→ Dataset entries:
★ ★ ★ ★ ★ ★ ★

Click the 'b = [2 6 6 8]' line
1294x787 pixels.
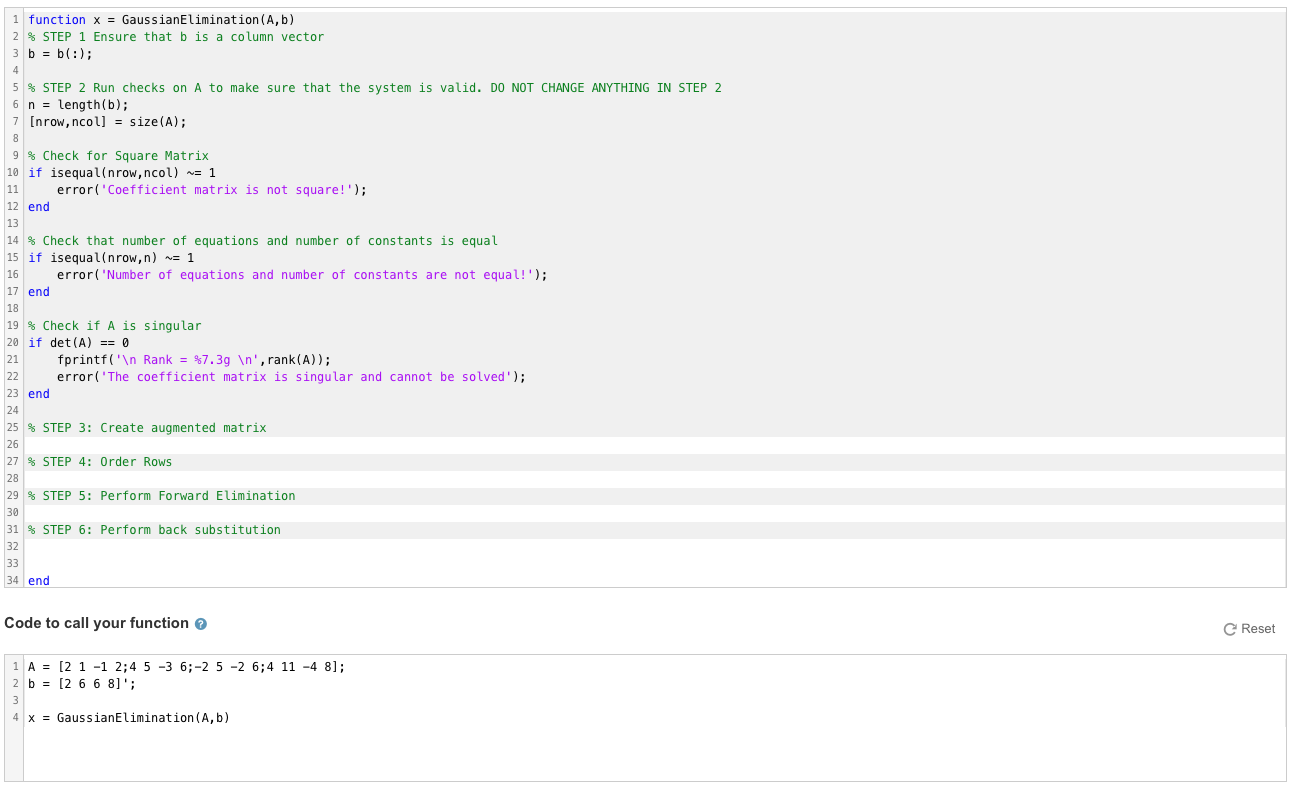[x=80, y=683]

★ ★ ★ ★ ★ ★ ★

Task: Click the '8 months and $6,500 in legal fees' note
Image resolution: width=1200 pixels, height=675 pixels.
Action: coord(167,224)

★ ★ ★ ★ ★ ★ ★

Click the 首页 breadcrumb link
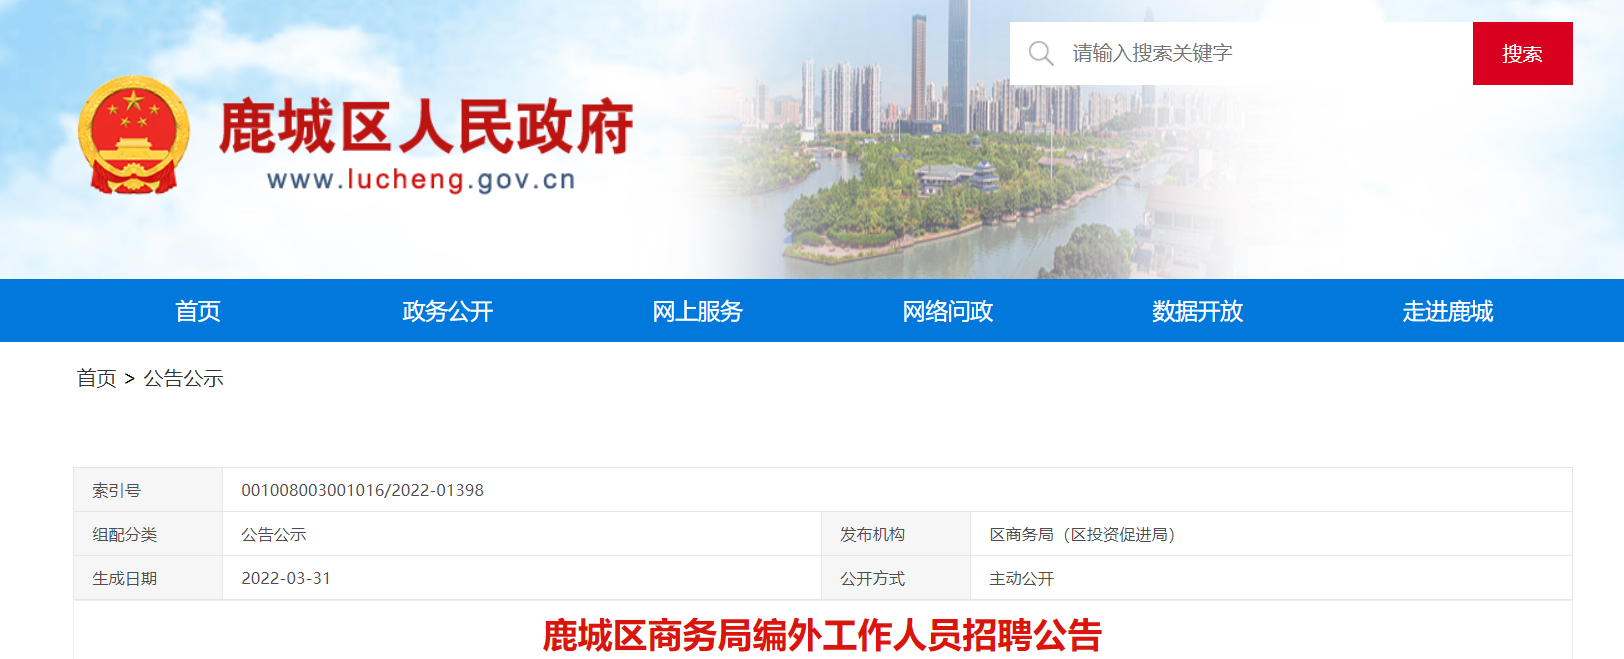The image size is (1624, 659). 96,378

★ ★ ★ ★ ★ ★ ★

→ Description of the task:
Return the records from the line that contains "Task: Click the" through the line that contains "Action: coord(167,224)", both lines included, copying each one unchanged.

→ Exercise answer:
Task: Click the '8 months and $6,500 in legal fees' note
Image resolution: width=1200 pixels, height=675 pixels.
Action: coord(167,224)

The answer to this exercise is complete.